Apr 12, 2007 14:07 GMT  ·  By

Ancient civilizations thought the Earth was flat and carried on the back of giant turtles...

But Aristotle and other ancient Greek scholars came up with the idea that Earth was round. "This was based on a number of observations, such as the fact that departing ships not only appeared smaller as they sailed away but also seemed to sink into the horizon, as one might expect if sailing across a ball", said geographer Bill Carstensen of Virginia Tech in Blacksburg.
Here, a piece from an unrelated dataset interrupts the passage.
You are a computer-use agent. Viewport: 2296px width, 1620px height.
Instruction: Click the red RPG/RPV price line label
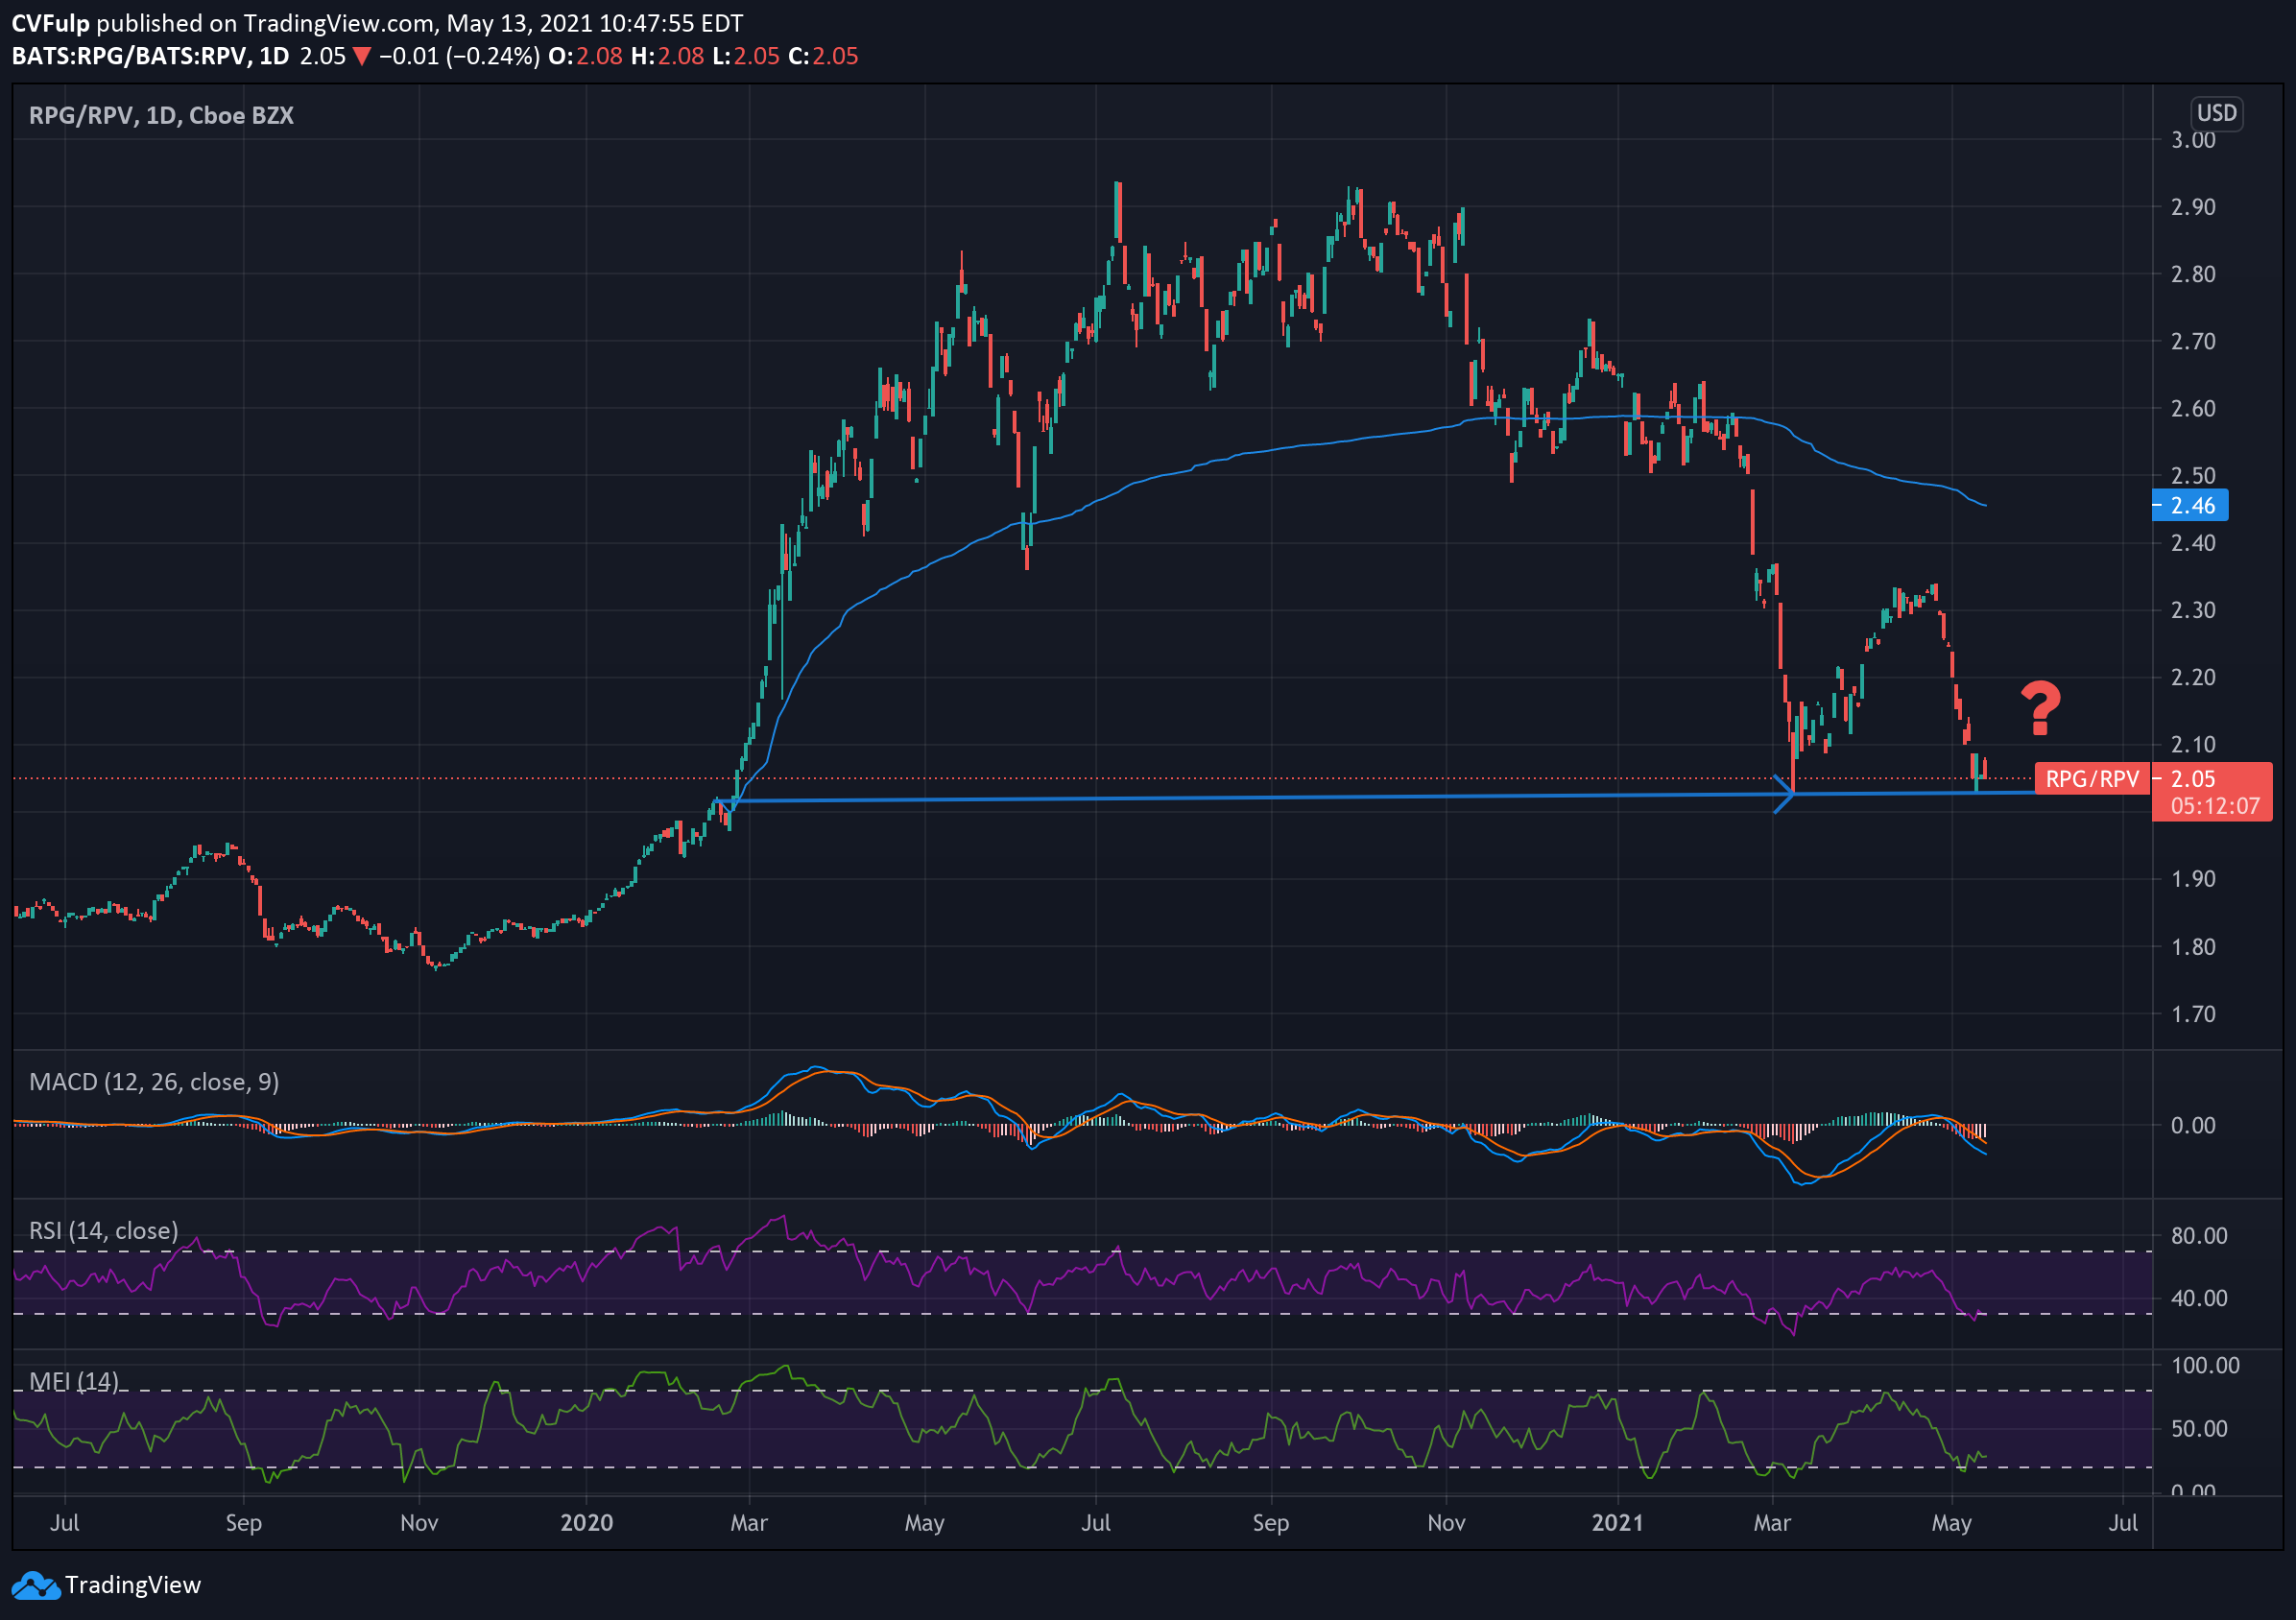2092,779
If you look at a photo of the Earth taken from space, our planet appears round, the "Blue Marble," as astronauts fondle it. But this can be deceived as Planet Earth is not perfectly round, as Isaac Newton firstly proposed. Newton believed Earth was an oblate spheroid: squashed at its poles and swollen at the equator.

This proved to be true: the distance from Earth's nucleus to sea level is about 21 km (13 mi) larger at the equator than at the poles. "Instead of Earth being like a spinning top made of steel, it has a bit of plasticity that allows the shape to deform very slightly. The effect would be similar to spinning a bit of Silly Putty, though Earth's plasticity is much, much less than that of the silicone plastic clay so familiar to children", explained geologist Vic Baker at the University of Arizona in Tucson.

But our planet is not a perfect oblate spheroid, as its mass is not even distributed.

Greater mass means stronger gravitational pull, "creating bumps around the globe," said geologist Joe Meert at the University of Florida in Gainesville.

Other factors also establish Earth's form: tectonic movements, meteors and the gravitational pull of the moon and sun. "There's also postglacial rebound, with the crust and mantle that were depressed by the huge ice sheets that sat on the surface during the last ice age now rebounding upward on the order of a centimeter a year," notes geophysicist Richard Gross at the Jet Propulsion Laboratory in Pasadena, California.

To balance Earth's mass distribution and stabilize its spin, "the entire surface of the Earth will rotate and try to redistribute mass along the equator, a process called true polar wander," said Meert.